▶ _Task brief_
Can you give the items as a numbered list, starting at the line containing "The image size" and ending after the line containing "coord(119,41)", with blank lines dropped and the pictures left out?

▶ _Exercise materials_
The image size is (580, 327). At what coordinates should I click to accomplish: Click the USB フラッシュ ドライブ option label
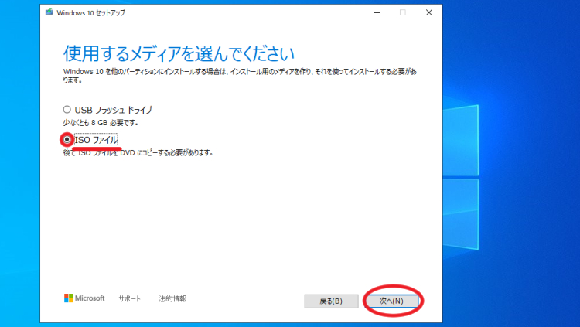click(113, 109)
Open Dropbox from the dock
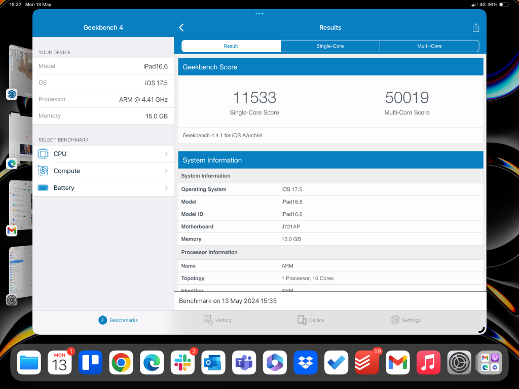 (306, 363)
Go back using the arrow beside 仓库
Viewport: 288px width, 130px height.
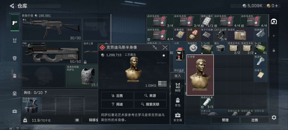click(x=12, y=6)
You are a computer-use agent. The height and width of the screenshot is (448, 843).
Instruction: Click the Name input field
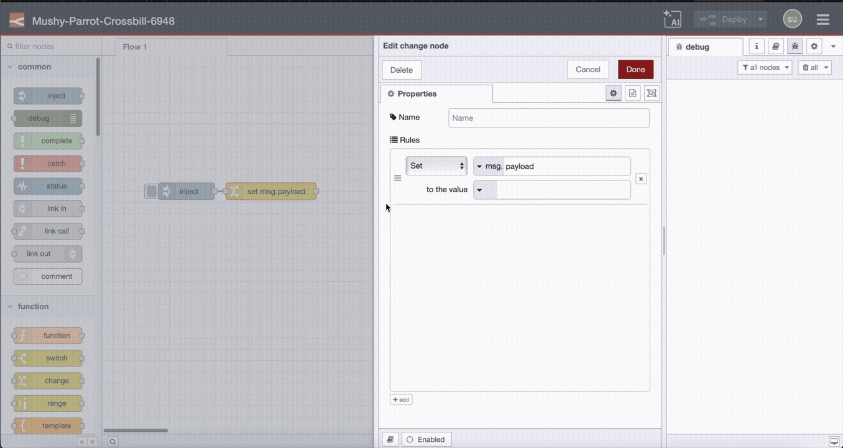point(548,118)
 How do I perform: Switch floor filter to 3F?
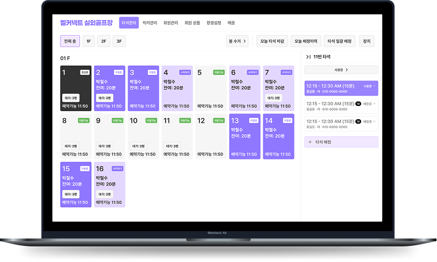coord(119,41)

==

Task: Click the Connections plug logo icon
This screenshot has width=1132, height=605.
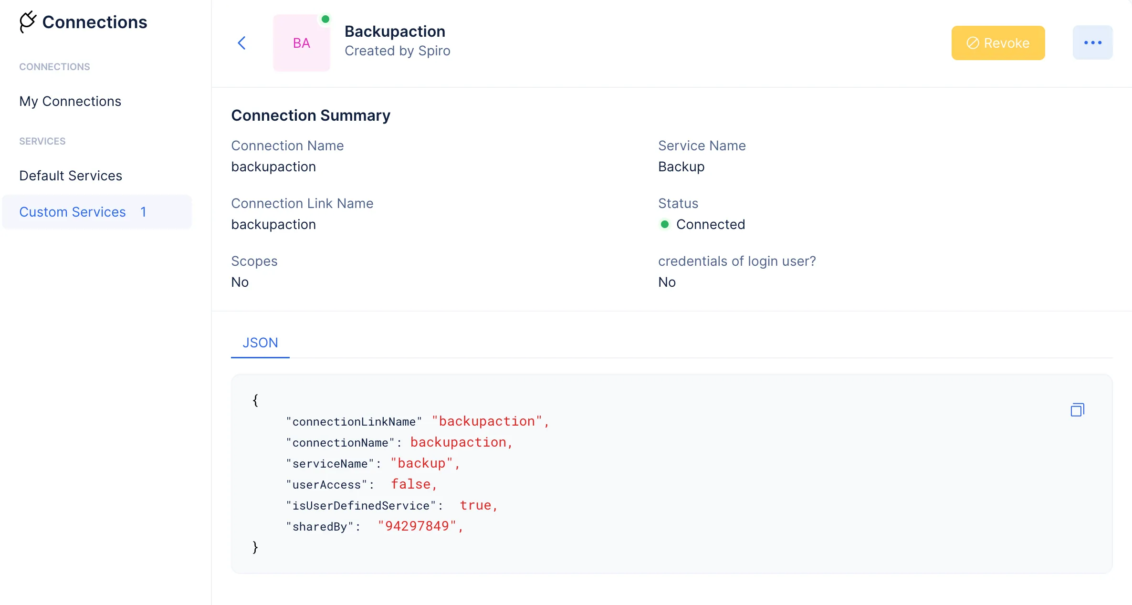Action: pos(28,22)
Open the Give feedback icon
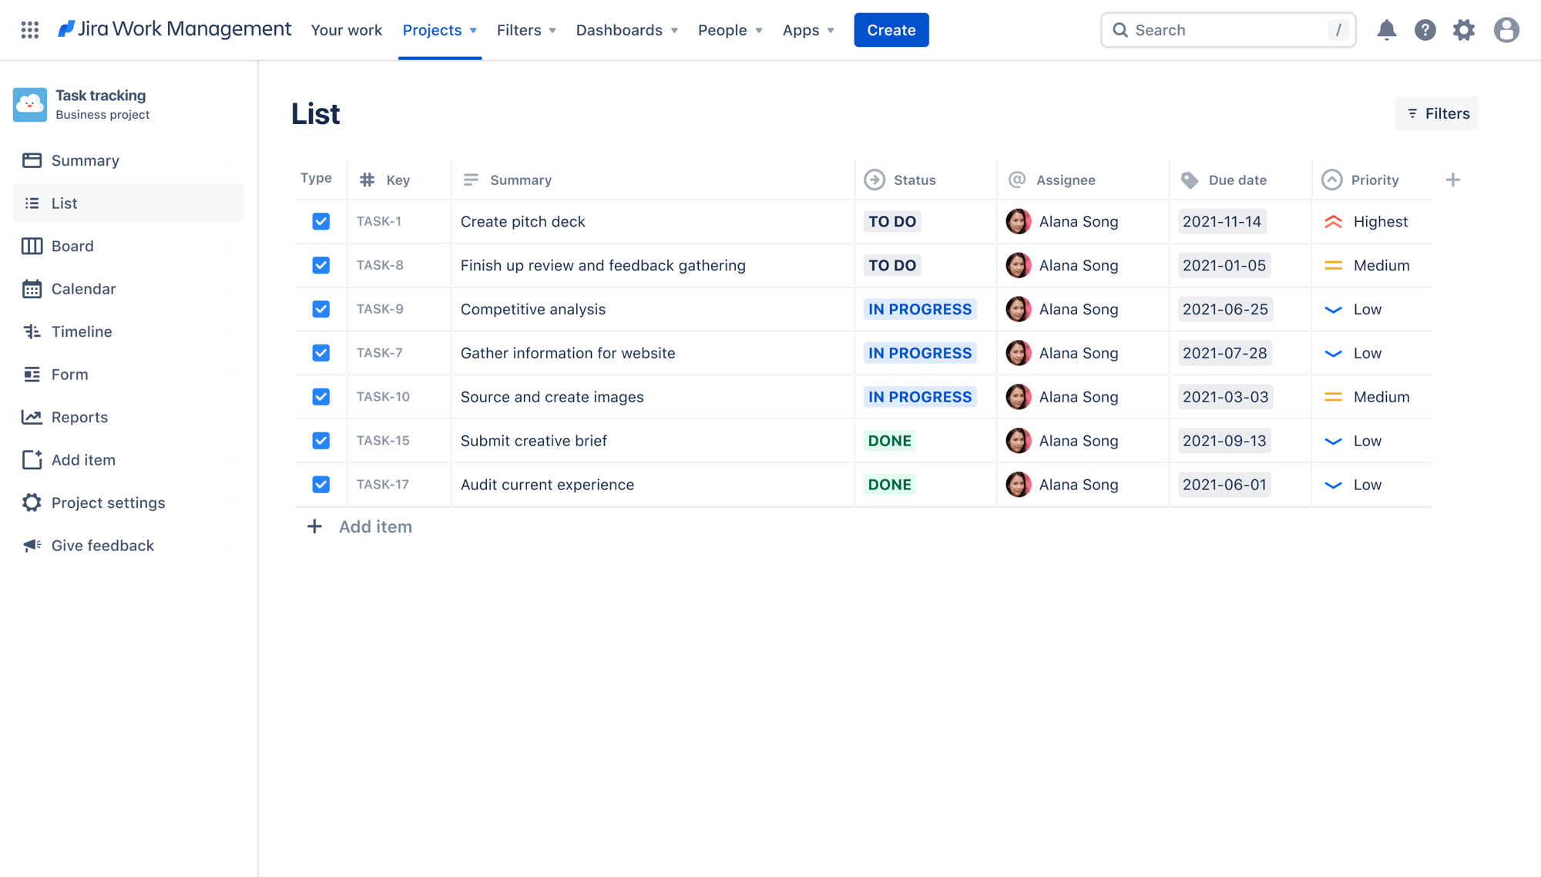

▶ _Task solution_
1. The image size is (580, 327). At what coordinates should I click to accomplish: Click the USB フラッシュ ドライブ option label
2. click(113, 109)
3. Open Dropbox from the dock
4.  (306, 363)
5. Go back using the arrow beside 仓库
6. Viewport: 288px width, 130px height.
7. click(x=12, y=6)
8. You are a computer-use agent. The height and width of the screenshot is (448, 843).
9. Instruction: Click the Name input field
10. point(548,118)
11.  How do I perform: Switch floor filter to 3F?
12. coord(119,41)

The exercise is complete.